In the murky world of cyber espionage researchers have noticed groups adopting “living off the land” tactics. Such tactics involve the use of operating system features or legitimate network administration tools to compromise victims’ networks. It would appear that these tactics are adopted for two reasons. Firstly, by using such features and tools, attackers are hoping to blend in on the victim’s network and hide their activity in a sea of legitimate processes allowing for the stealthy and continuous stealing of information. Secondly, even if malicious activity involving these tools is detected, it can make it harder to attribute attacks. While many such groups are adopting these so-called “living off the land” tactics, Thrip is no different.

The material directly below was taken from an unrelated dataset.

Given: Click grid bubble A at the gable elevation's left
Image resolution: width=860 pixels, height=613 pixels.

Thrip’s modus operandi is to use a combination of custom malware and legitimate tools in its attacks. The pieces of malware used by the group include Trojan.Rikamanu, a Trojan designed for stealing credentials and other information from compromised systems, and Infostealer.Catchamas, an evolution of Rikamanu that includes improved data theft and anti-detection capabilities. Symantec has also seen the group using Trojan.Mycicil, a keylogger offered on Chinese underground marketplaces but which has not been seen often, and Backdoor.Spedear and Trojan.Syndicasec. The last two have been seen in the group’s older attacks and campaigns.

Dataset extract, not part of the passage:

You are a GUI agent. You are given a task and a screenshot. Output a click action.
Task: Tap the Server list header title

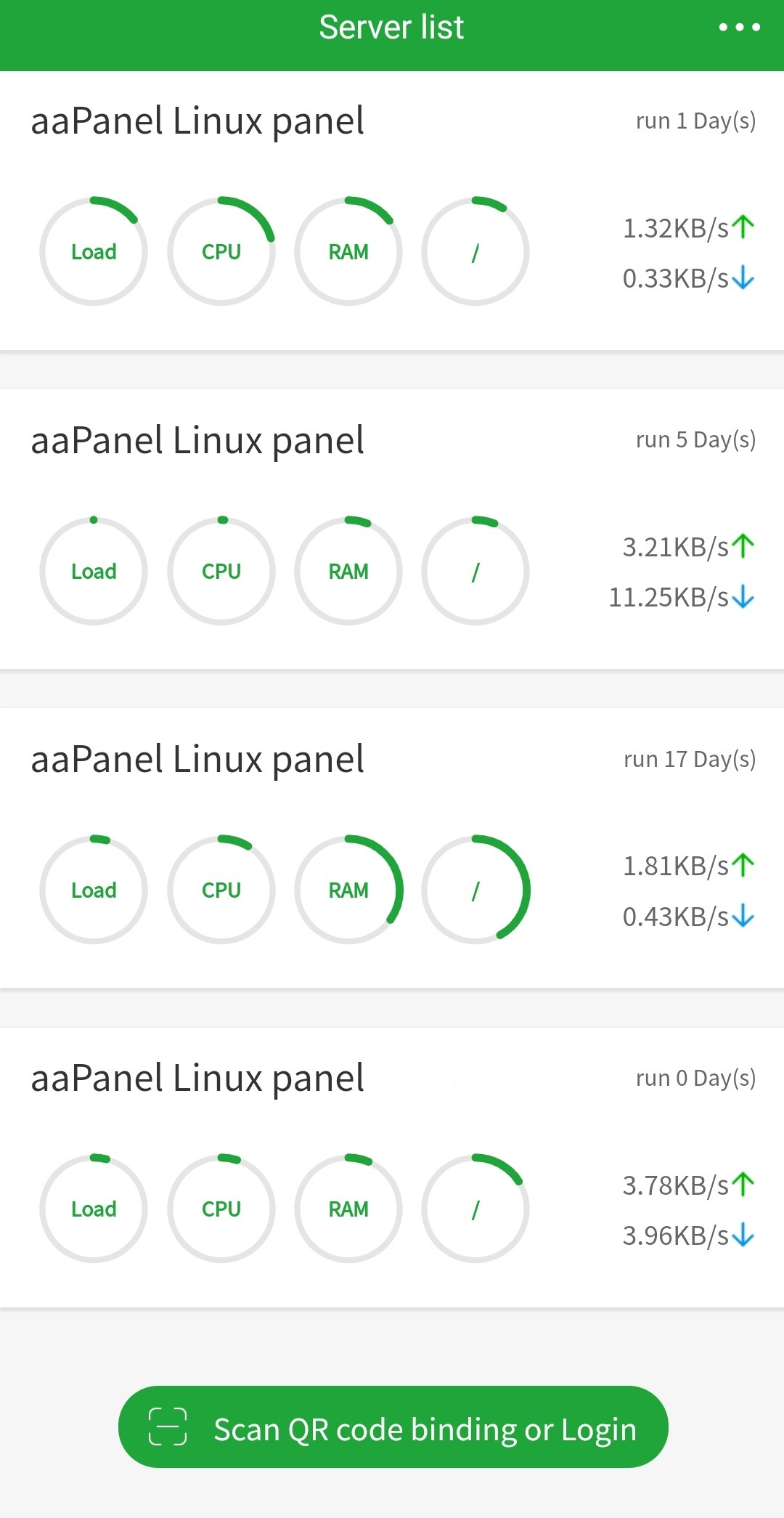coord(391,28)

As for the legitimate tools used by the cyberspies, the list includes the Windows SysInternals utility PSExec, PowerShell, the post-exploitation tool Mimikatz, the open source FTP client WinSCP, and the LogMeIn remote access software. All of these tools, barring Mimikatz, which is almost always used maliciously, have legitimate uses. For example, PowerShell is widely used within enterprises and the vast majority of scripts are legitimate. Similarly, PsExec is frequently used by systems administrators.

Thrip’s Targets

In January of this year, Symantec researchers were alerted to an attack on a large telecoms operator in Southeast Asia. It was observed that the attacker was using PsExec to move laterally between computers on the company’s network. It was this malicious use of a legitimate process that caused alarm. Symantec researchers, with the assistance of machine learning threat detection software, were quickly able to determine that the attackers were attempting to remotely install a previously unknown piece of malware on computers within the victim’s network. After a bit of analysis, it was determined that the malware was an updated version of Trojan.Rikamanu. Malware that the group had been using since 2013.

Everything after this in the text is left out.